The task: The expected output is exactly the lines below, starting at the line with "Where should I click to: Click the settings" and ending at the line with "Open LOAD LIGHTS option", both included; no other line belongs in it.

Saved data entries
○ ○ ○ ○ ○

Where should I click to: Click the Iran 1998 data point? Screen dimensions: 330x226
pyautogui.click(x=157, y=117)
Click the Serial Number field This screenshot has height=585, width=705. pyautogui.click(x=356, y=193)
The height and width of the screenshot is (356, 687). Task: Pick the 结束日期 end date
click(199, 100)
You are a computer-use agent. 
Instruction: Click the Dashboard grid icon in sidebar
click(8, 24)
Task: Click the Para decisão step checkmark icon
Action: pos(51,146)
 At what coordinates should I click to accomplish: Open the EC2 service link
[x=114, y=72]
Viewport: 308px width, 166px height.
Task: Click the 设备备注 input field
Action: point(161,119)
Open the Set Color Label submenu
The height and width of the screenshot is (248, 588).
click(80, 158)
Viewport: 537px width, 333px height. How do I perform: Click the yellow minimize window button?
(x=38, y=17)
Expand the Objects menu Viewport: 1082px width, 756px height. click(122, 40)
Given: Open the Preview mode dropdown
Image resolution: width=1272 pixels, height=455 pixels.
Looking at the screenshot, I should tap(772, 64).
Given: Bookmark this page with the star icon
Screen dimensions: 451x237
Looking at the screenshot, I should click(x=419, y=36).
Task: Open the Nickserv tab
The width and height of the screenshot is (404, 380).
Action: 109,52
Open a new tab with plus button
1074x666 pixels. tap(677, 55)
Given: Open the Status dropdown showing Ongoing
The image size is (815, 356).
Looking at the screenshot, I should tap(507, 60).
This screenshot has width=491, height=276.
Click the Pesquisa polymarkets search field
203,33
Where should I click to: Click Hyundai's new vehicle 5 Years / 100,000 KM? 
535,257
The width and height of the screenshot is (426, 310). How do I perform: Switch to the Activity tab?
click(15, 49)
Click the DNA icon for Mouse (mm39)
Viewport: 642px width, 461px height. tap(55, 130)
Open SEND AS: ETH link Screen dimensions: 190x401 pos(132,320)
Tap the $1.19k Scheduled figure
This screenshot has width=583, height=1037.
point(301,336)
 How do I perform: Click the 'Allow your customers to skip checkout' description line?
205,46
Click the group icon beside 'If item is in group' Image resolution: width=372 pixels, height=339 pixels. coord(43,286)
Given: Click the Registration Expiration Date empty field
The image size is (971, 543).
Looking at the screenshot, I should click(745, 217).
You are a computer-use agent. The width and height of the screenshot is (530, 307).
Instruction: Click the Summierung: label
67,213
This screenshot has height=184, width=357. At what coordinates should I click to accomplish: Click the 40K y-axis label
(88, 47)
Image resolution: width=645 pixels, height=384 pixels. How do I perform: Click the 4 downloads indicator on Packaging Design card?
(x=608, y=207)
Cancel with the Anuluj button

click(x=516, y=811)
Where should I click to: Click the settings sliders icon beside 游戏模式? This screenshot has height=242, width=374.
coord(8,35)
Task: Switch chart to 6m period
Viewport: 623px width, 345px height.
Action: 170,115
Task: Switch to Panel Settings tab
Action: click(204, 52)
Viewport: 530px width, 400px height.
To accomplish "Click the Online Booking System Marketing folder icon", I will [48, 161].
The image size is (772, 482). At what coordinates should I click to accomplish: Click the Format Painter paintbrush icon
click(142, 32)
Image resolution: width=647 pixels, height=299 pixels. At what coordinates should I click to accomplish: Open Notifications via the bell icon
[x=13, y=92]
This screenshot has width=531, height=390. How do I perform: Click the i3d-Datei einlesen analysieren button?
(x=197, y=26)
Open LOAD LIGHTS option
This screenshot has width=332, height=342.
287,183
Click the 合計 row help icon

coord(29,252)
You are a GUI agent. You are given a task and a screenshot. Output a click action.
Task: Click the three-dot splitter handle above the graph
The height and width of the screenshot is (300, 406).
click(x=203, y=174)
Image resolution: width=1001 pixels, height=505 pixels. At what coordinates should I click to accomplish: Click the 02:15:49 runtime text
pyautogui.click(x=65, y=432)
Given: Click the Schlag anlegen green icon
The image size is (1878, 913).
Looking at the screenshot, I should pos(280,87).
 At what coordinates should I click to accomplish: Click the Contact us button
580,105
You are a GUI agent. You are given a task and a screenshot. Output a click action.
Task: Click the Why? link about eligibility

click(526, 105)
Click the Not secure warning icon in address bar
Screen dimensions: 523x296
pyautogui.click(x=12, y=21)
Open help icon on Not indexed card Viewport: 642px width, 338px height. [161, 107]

○ ○ ○ ○ ○

Reply:
Where should I click to: Click the settings sliders icon beside 游戏模式? This screenshot has height=242, width=374.
coord(8,35)
Task: Switch chart to 6m period
Viewport: 623px width, 345px height.
Action: 170,115
Task: Switch to Panel Settings tab
Action: click(204, 52)
Viewport: 530px width, 400px height.
To accomplish "Click the Online Booking System Marketing folder icon", I will [48, 161].
The image size is (772, 482). At what coordinates should I click to accomplish: Click the Format Painter paintbrush icon
click(142, 32)
Image resolution: width=647 pixels, height=299 pixels. At what coordinates should I click to accomplish: Open Notifications via the bell icon
[x=13, y=92]
This screenshot has width=531, height=390. How do I perform: Click the i3d-Datei einlesen analysieren button?
(x=197, y=26)
Open LOAD LIGHTS option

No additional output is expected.